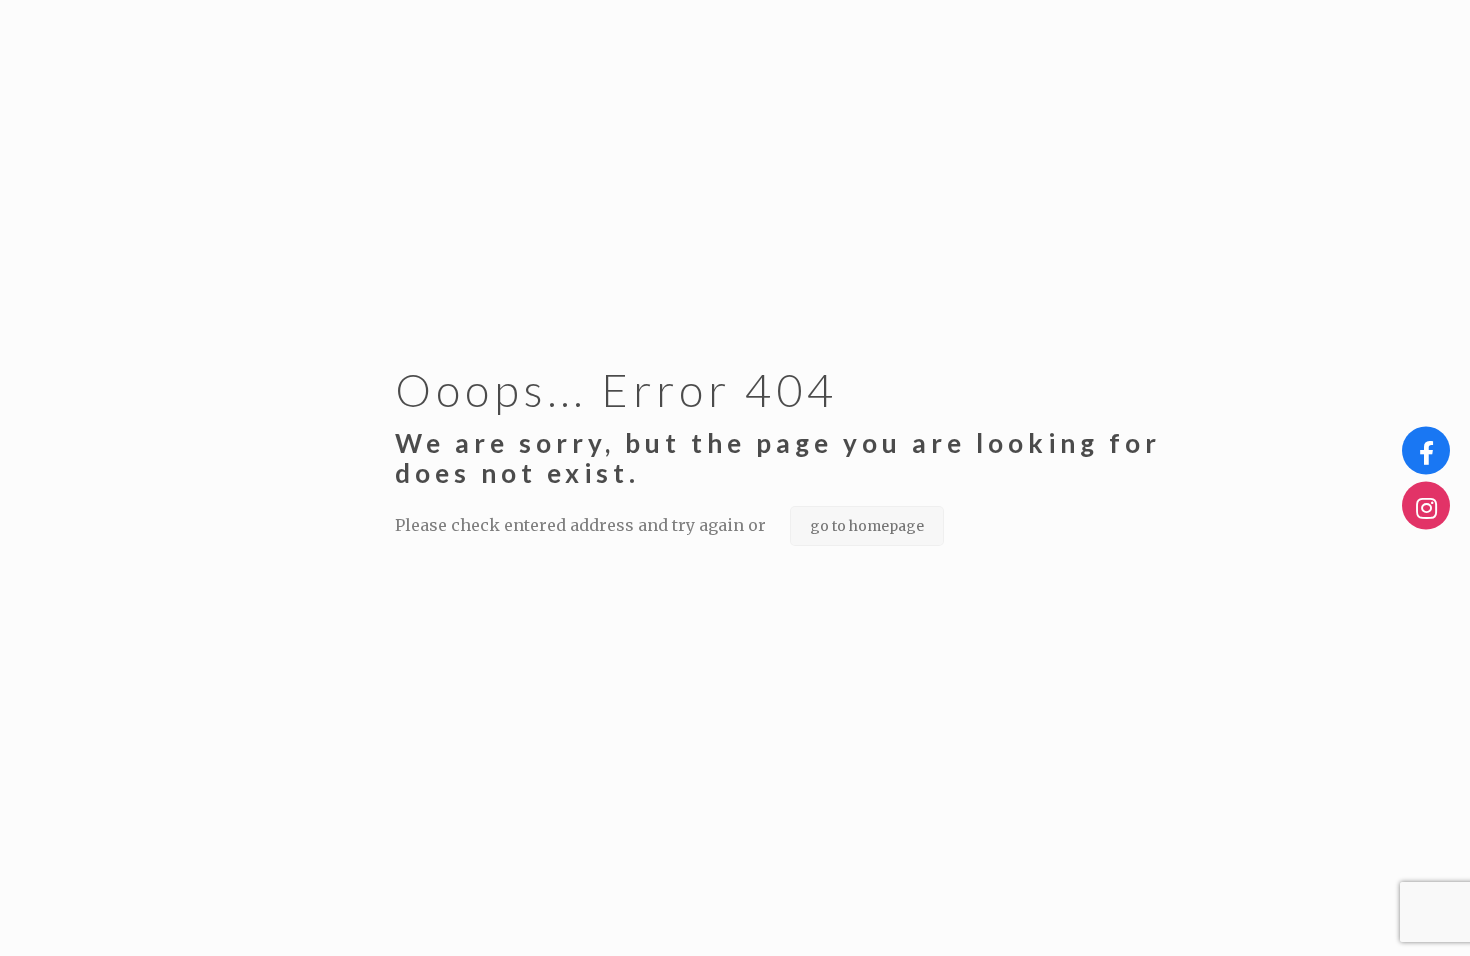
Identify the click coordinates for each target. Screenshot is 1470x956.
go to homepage (867, 526)
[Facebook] (1426, 451)
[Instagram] (1426, 506)
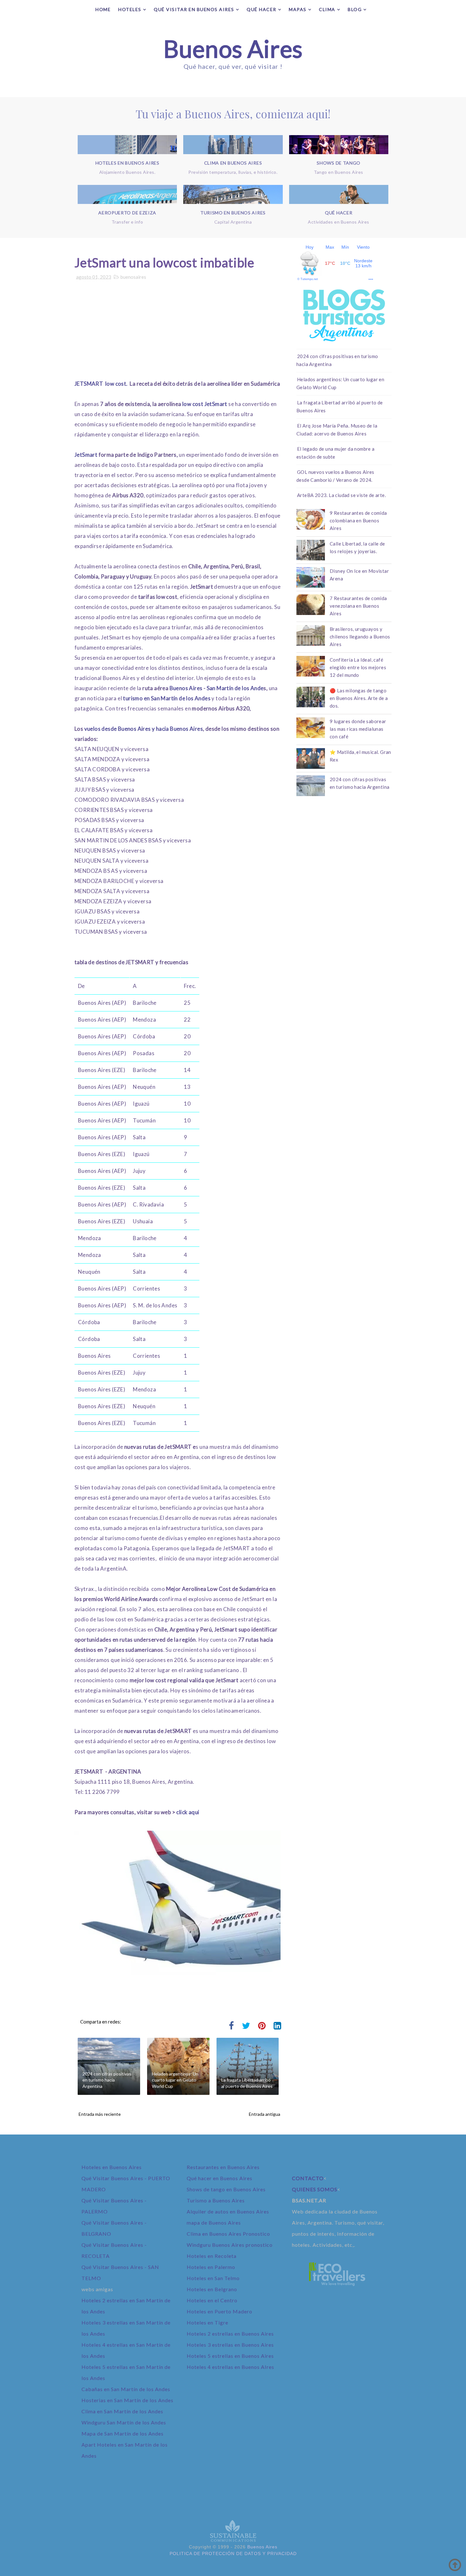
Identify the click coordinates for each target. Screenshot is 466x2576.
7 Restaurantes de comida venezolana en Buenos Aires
# # # # # # #
> Problem to work on
Only a number is wanted: how many lines of the material above hold "Screenshot"?

> Result of the task
2